What makes us human is our key to the future, says Dr. Dave Walters.
Reading time: 3m 30s.
Artificial Intelligence will ‘kill off’ five million jobs by 2020, according to the more alarmist headlines. While AI threatens hundreds of thousands of posts in the retail and administration sectors, top professions such as the law and medicine are also set to be transformed by the ‘march of the robots’.
Advances in AI have poured fuel on to the debate about the value of ‘learning by rote’. Are schools, under enormous pressure from government and schools inspectorate Ofsted to deliver ever-better exam grades, responding by priming a generation of students simply to remember, recall and regurgitate facts just as the need for those skills is being usurped by Siri and Alexa?
If we want our children to succeed in a future where so many jobs will be dominated by automation, we should educate them with skills unique to human beings. In other words, what do we as a species have going for us that the computers don’t – and are unlikely to for at least a while?

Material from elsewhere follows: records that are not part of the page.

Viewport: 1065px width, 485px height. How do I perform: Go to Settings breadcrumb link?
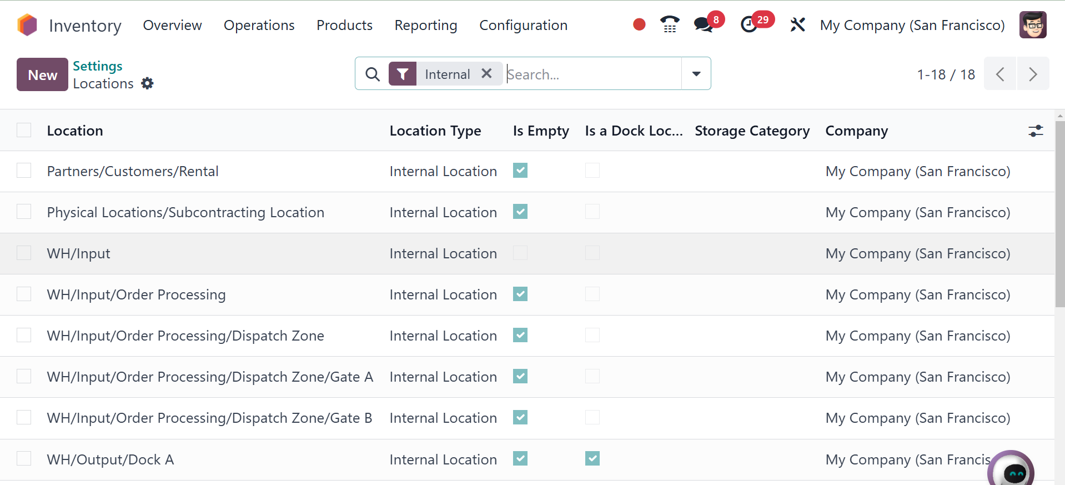pyautogui.click(x=98, y=66)
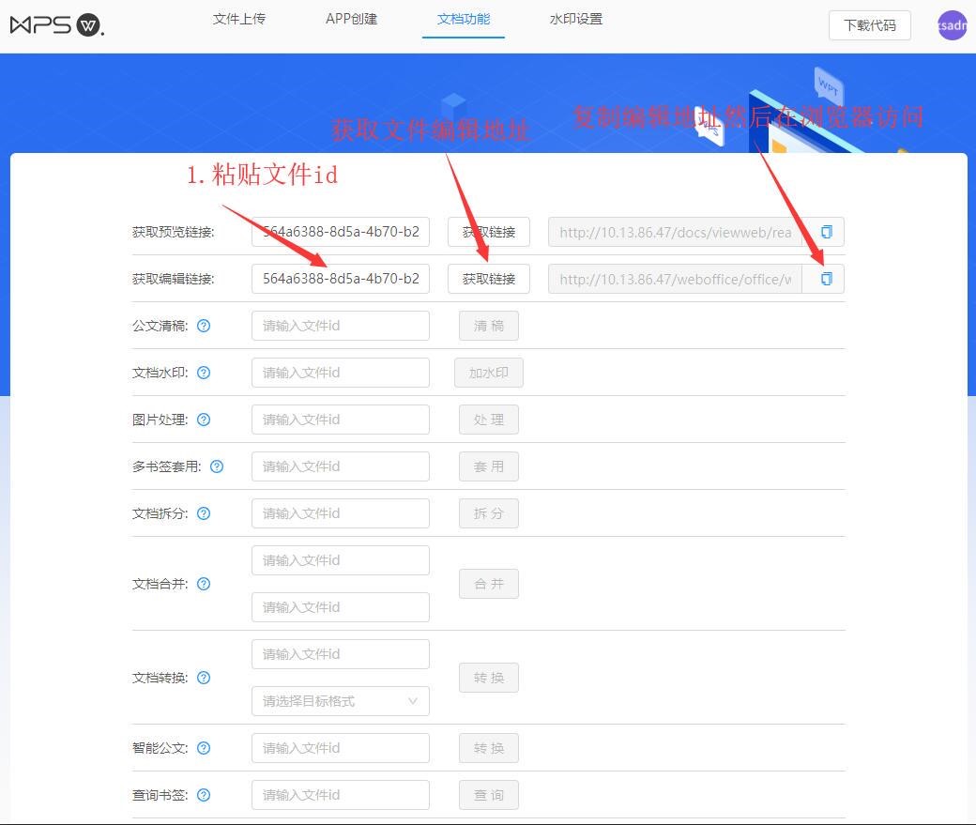
Task: Click the WPS logo
Action: click(x=56, y=25)
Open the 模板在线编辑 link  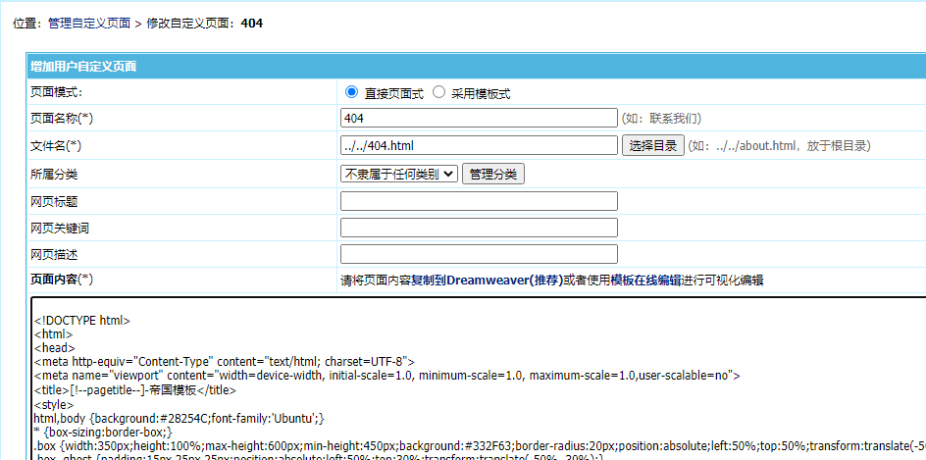(645, 280)
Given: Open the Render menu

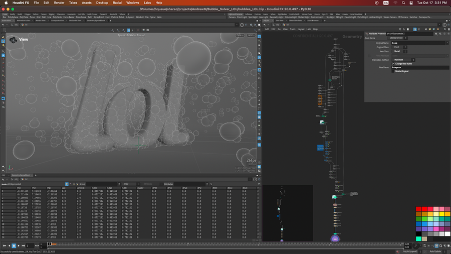Looking at the screenshot, I should coord(59,3).
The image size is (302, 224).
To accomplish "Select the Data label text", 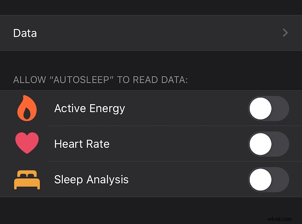I will pyautogui.click(x=25, y=33).
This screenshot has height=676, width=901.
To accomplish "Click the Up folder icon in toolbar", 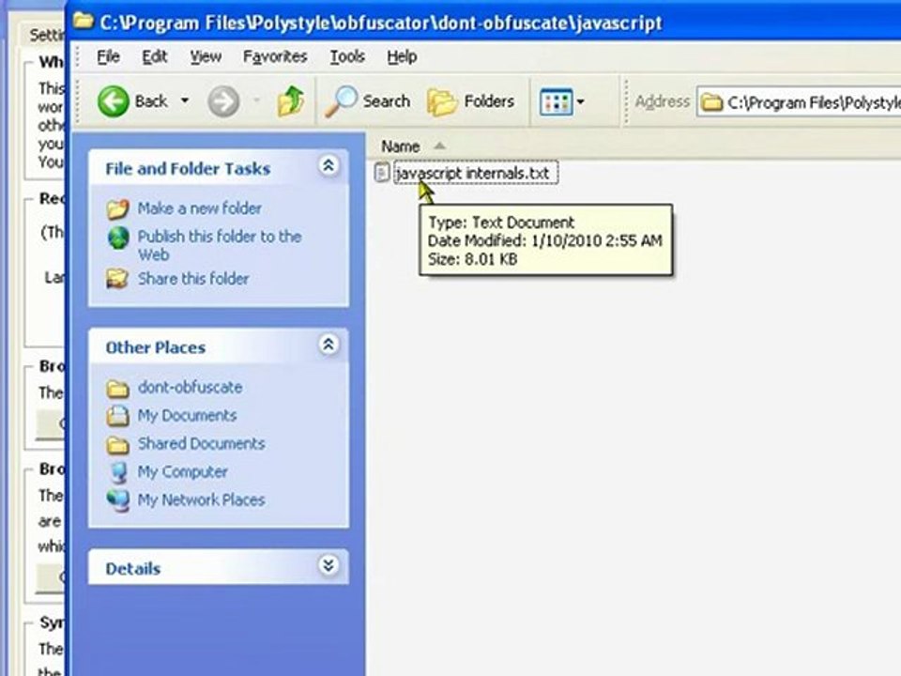I will (290, 101).
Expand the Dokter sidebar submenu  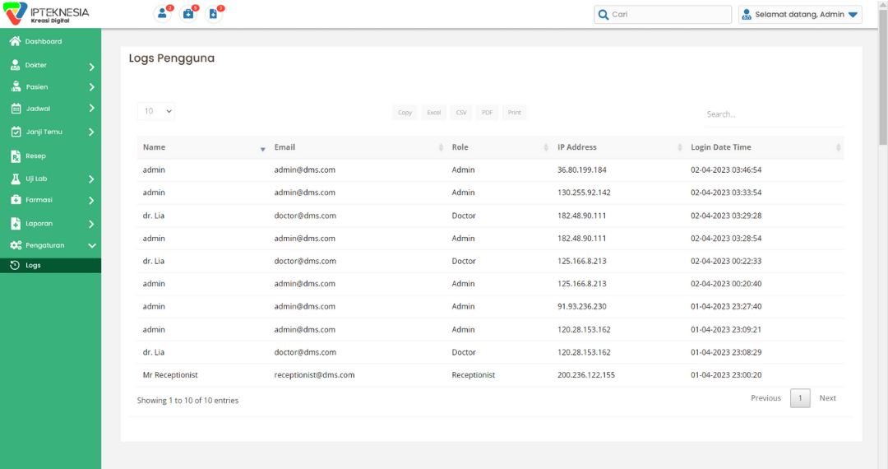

One of the most important is cognitive skills.
According to Benjamin Bloom’s hierarchy of thinking, the least complex (lower order) thinking skills form the base of the pyramid with the most complex (higher order) skills at the peak. Put simply, the higher up the pyramid you go, the safer you are from the rising tide of machines.
If we want our children to succeed in a future where so many jobs will be dominated by automation, we should educate them with skills unique to human beings.
Thinking Schools, in which these higher-order skills are taught, can be found all over the UK, and in Dubai, Lithuania, Norway, New Zealand, Egypt, Nigeria and Thailand. There is growing recognition that they drive the type of unique thinking skills and intelligent learning behaviours that we need in an increasingly technological world.
At the centre of Thinking Schools is the use of a common ‘thinking language’ used in each subject, by each teacher and by each pupil. Mirroring how we absorb information, part of that language is a visual one.
Thinking Schools use visual tools that help transform information into knowledge. By ‘seeing’ their thinking structured and clarified, students become aware of the different thinking processes involved. This leads to deeper learning and the development of higher-order thinking skills such as analysing, evaluating and creating.
The ‘thinking language’ also includes developing intelligent learning behaviours (such as resilience and growth mindset) as well as a focus on developing a questioning community. These equip young learners with skills that will enable them to cope in an unknown future. A Thinking School creates questioning, thinking, independent learners who have a true understanding of their own learning (metacognition).
Problem-solving skills rate as one of the top skill sets employers value. Nobody wants an employee who can’t think for themselves and comes running every time something goes wrong. Even if problem-solving skills aren’t included in a job description, employers expect candidates to have them.
Developing independent learners capable of fulfilling their potential and succeeding ammid the rise of the robots must be the true goal for educators in the 21st century. After all, the machines are our creation. The key is to develop the intelligences and skills to get them to work for us.
About the author
Dr. Dave Walters is director of research at Thinking Matters.